Provided data:
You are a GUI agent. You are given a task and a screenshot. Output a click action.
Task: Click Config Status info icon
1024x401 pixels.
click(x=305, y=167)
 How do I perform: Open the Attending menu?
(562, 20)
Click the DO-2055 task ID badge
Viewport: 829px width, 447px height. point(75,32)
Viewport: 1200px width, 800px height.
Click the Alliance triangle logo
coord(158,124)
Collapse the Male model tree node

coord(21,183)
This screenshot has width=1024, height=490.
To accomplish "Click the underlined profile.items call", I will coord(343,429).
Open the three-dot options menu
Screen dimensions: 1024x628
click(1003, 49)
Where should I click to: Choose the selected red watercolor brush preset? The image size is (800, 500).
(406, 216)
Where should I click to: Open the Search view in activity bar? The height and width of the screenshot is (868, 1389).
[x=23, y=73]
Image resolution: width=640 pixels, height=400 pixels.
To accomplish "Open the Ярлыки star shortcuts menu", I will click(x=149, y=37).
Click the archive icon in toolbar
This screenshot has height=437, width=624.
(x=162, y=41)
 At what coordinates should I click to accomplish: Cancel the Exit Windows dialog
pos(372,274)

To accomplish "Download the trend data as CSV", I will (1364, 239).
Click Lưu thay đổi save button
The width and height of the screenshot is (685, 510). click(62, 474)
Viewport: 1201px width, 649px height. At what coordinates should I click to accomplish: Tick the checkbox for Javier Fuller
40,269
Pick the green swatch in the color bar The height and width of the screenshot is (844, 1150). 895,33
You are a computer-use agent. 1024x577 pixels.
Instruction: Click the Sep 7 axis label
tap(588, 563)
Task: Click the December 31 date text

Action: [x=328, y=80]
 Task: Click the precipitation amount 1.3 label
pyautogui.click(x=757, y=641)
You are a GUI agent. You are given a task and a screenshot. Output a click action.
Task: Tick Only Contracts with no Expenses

Exercise directions:
A faithful copy of the lines from the line containing "Task: Click Config Status info icon" to the end of the data should be set down, both ends included, and nothing more.

Exercise response:
Task: Click Config Status info icon
1024x401 pixels.
click(x=305, y=167)
 How do I perform: Open the Attending menu?
(562, 20)
Click the DO-2055 task ID badge
Viewport: 829px width, 447px height. point(75,32)
Viewport: 1200px width, 800px height.
Click the Alliance triangle logo
coord(158,124)
Collapse the Male model tree node

coord(21,183)
This screenshot has width=1024, height=490.
To accomplish "Click the underlined profile.items call", I will coord(343,429).
Open the three-dot options menu
Screen dimensions: 1024x628
click(1003, 49)
Where should I click to: Choose the selected red watercolor brush preset? The image size is (800, 500).
(406, 216)
Where should I click to: Open the Search view in activity bar? The height and width of the screenshot is (868, 1389).
[x=23, y=73]
Image resolution: width=640 pixels, height=400 pixels.
To accomplish "Open the Ярлыки star shortcuts menu", I will click(x=149, y=37).
Click the archive icon in toolbar
This screenshot has height=437, width=624.
(x=162, y=41)
 At what coordinates should I click to accomplish: Cancel the Exit Windows dialog
pos(372,274)

To accomplish "Download the trend data as CSV", I will (1364, 239).
Click Lưu thay đổi save button
The width and height of the screenshot is (685, 510). click(62, 474)
Viewport: 1201px width, 649px height. At what coordinates should I click to accomplish: Tick the checkbox for Javier Fuller
40,269
Pick the green swatch in the color bar The height and width of the screenshot is (844, 1150). 895,33
You are a computer-use agent. 1024x577 pixels.
Instruction: Click the Sep 7 axis label
tap(588, 563)
Task: Click the December 31 date text

Action: [x=328, y=80]
 Task: Click the precipitation amount 1.3 label
pyautogui.click(x=757, y=641)
You are a GUI agent. You are given a task and a screenshot. Output a click action.
Task: Tick Only Contracts with no Expenses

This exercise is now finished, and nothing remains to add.